Pixel coordinate grounding data

◆ ◆ ◆

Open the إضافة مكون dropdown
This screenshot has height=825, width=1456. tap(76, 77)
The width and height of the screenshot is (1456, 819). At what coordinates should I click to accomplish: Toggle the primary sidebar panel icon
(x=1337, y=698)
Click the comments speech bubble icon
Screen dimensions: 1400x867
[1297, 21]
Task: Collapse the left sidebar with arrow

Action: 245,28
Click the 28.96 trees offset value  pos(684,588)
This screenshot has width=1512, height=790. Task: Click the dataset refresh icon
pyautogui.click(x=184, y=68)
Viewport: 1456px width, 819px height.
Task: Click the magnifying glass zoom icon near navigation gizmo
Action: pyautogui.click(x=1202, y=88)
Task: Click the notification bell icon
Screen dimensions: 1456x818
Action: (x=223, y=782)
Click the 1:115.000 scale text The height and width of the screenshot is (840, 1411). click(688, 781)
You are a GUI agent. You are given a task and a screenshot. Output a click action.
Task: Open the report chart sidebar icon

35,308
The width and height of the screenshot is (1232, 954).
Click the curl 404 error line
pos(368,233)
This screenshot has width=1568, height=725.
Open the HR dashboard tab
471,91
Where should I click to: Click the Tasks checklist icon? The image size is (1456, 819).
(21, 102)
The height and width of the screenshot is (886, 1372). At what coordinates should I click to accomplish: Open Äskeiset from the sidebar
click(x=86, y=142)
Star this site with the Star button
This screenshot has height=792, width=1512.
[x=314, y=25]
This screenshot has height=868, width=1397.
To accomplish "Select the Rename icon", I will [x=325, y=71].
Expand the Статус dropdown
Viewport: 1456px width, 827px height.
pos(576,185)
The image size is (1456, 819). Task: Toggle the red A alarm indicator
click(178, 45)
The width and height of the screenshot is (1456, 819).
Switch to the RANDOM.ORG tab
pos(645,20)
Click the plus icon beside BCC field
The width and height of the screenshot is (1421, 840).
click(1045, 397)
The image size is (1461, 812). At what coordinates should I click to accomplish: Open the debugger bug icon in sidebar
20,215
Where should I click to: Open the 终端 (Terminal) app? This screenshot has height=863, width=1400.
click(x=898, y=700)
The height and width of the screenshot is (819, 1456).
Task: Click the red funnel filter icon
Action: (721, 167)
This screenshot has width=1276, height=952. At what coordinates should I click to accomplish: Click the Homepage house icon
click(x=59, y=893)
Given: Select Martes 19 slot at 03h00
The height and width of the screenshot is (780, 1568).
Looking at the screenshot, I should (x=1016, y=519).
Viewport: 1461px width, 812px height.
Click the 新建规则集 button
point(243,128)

◆ ◆ ◆

**What is expected**: Each entry should be retyped exactly as given.

**Output below**:
Open the إضافة مكون dropdown
This screenshot has height=825, width=1456. tap(76, 77)
The width and height of the screenshot is (1456, 819). At what coordinates should I click to accomplish: Toggle the primary sidebar panel icon
(x=1337, y=698)
Click the comments speech bubble icon
Screen dimensions: 1400x867
[1297, 21]
Task: Collapse the left sidebar with arrow

Action: 245,28
Click the 28.96 trees offset value  pos(684,588)
This screenshot has width=1512, height=790. Task: Click the dataset refresh icon
pyautogui.click(x=184, y=68)
Viewport: 1456px width, 819px height.
Task: Click the magnifying glass zoom icon near navigation gizmo
Action: pyautogui.click(x=1202, y=88)
Task: Click the notification bell icon
Screen dimensions: 1456x818
Action: (x=223, y=782)
Click the 1:115.000 scale text The height and width of the screenshot is (840, 1411). click(688, 781)
You are a GUI agent. You are given a task and a screenshot. Output a click action.
Task: Open the report chart sidebar icon

35,308
The width and height of the screenshot is (1232, 954).
Click the curl 404 error line
pos(368,233)
This screenshot has width=1568, height=725.
Open the HR dashboard tab
471,91
Where should I click to: Click the Tasks checklist icon? The image size is (1456, 819).
(21, 102)
The height and width of the screenshot is (886, 1372). At what coordinates should I click to accomplish: Open Äskeiset from the sidebar
click(x=86, y=142)
Star this site with the Star button
This screenshot has height=792, width=1512.
[x=314, y=25]
This screenshot has height=868, width=1397.
To accomplish "Select the Rename icon", I will [x=325, y=71].
Expand the Статус dropdown
Viewport: 1456px width, 827px height.
pos(576,185)
The image size is (1456, 819). Task: Toggle the red A alarm indicator
click(178, 45)
The width and height of the screenshot is (1456, 819).
Switch to the RANDOM.ORG tab
pos(645,20)
Click the plus icon beside BCC field
The width and height of the screenshot is (1421, 840).
click(1045, 397)
The image size is (1461, 812). At what coordinates should I click to accomplish: Open the debugger bug icon in sidebar
20,215
Where should I click to: Open the 终端 (Terminal) app? This screenshot has height=863, width=1400.
click(x=898, y=700)
The height and width of the screenshot is (819, 1456).
Task: Click the red funnel filter icon
Action: (721, 167)
This screenshot has width=1276, height=952. At what coordinates should I click to accomplish: Click the Homepage house icon
click(x=59, y=893)
Given: Select Martes 19 slot at 03h00
The height and width of the screenshot is (780, 1568).
Looking at the screenshot, I should (x=1016, y=519).
Viewport: 1461px width, 812px height.
Click the 新建规则集 button
point(243,128)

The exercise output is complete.